Patient advocates say the deeper harm is to trust. Generics are the backbone of affordable healthcare, and the vast majority are safe and rigorously made. The danger of a case like this is that it hands ammunition to those who would discredit cheap medicines wholesale — when the real fault lies not in the chemistry but in the paperwork, and in the incentives that reward a flattering file.

Response

Aldermann Pharma, in a detailed statement, "categorically rejects any suggestion that patient safety was compromised", says AP-204 met all applicable standards, and attributes the reclassifications to routine clinical judgement. It declined to make its chief medical officer available. Since the first stories, two national regulators have suspended new approvals of the product pending review, three have ordered stronger label warnings, and the WHO has said it is re-examining the drug's prequalification. The IAOIJ is publishing the reclassified case reports, with patient identifiers removed, so that regulators and clinicians can judge the evidence for themselves.

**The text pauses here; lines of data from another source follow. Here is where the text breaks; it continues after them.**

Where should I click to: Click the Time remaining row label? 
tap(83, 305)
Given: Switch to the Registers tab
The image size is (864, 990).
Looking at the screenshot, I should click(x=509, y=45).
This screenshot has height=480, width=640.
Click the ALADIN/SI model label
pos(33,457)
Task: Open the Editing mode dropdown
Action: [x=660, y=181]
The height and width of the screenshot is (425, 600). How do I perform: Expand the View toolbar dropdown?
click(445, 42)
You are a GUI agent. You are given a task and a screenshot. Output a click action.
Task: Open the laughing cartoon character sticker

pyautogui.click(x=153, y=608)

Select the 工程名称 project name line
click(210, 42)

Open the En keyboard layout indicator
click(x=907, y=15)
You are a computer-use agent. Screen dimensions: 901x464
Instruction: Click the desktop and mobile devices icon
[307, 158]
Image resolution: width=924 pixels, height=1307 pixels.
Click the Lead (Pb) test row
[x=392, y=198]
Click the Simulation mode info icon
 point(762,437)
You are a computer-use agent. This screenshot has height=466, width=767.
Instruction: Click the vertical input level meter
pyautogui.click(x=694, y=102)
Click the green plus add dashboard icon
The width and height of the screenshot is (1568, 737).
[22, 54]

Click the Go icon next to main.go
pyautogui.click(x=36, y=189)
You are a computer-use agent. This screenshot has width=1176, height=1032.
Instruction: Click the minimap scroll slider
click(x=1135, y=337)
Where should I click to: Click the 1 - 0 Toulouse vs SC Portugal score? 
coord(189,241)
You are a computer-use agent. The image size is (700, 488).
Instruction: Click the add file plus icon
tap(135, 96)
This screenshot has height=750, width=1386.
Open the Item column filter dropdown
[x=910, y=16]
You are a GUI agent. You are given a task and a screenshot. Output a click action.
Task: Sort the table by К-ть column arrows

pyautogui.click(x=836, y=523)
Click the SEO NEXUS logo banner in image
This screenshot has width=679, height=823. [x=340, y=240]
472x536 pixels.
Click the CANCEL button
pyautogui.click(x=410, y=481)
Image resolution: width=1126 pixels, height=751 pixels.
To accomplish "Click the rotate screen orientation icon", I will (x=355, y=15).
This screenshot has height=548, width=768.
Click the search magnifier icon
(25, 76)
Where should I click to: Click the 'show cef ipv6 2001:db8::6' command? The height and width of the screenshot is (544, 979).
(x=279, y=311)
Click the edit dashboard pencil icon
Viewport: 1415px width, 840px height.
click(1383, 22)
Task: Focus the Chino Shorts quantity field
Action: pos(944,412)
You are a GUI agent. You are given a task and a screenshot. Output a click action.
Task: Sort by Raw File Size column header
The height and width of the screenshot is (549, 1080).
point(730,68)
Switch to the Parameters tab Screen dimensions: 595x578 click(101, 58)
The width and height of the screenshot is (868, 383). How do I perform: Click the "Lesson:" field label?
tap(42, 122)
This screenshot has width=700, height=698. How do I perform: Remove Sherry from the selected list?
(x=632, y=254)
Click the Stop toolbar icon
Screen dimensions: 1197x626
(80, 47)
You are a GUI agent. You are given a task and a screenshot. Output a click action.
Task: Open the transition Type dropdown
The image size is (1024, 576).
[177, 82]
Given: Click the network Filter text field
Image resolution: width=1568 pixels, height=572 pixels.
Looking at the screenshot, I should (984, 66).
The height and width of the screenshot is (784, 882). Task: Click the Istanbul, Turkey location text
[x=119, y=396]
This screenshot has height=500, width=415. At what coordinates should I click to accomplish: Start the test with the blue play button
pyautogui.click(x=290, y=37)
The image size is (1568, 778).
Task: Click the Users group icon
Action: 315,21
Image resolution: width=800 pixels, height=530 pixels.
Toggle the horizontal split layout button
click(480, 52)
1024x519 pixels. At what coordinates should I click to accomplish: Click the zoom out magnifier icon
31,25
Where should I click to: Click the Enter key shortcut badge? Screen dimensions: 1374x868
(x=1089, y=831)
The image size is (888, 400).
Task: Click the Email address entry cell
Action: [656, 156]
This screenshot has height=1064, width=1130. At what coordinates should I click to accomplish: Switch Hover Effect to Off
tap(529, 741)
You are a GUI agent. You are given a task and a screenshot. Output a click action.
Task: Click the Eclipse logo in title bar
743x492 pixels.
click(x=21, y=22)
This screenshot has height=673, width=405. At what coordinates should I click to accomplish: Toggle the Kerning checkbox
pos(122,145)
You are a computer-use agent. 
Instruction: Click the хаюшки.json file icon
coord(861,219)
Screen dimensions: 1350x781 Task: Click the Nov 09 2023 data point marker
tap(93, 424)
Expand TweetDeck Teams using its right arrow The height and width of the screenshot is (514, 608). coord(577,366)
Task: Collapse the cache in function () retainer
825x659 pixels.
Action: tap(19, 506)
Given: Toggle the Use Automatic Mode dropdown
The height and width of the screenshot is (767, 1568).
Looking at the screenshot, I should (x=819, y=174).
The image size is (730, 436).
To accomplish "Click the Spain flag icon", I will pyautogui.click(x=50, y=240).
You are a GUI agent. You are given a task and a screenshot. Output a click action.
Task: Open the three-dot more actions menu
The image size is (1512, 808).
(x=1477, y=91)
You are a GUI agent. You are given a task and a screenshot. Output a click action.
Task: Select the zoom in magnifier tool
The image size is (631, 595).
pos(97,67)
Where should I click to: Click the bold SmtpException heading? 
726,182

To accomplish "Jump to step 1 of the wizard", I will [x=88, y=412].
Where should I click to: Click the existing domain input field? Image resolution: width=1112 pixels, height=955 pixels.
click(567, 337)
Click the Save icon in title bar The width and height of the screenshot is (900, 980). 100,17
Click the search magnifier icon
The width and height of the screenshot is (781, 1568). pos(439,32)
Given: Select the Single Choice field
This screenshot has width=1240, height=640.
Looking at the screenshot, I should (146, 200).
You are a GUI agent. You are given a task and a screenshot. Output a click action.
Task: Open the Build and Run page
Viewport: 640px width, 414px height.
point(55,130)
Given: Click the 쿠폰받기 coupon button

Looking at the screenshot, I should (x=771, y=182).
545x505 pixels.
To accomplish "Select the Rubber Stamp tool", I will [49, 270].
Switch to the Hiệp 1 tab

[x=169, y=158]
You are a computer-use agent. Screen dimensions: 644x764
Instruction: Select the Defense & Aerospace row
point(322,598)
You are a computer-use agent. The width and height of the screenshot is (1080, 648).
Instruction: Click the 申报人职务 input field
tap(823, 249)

Regulators, too, are now examining themselves. Two agencies told the IAOIJ they are reviewing how reliance decisions are checked, and whether assessors should have access to raw case reports rather than company summaries by default. Patient groups in nine countries have called for an independent audit of every submission that drew on AP-204. What began as one company's flattering file has become a test of whether the global system for approving affordable medicines can catch a problem hiding in plain sight.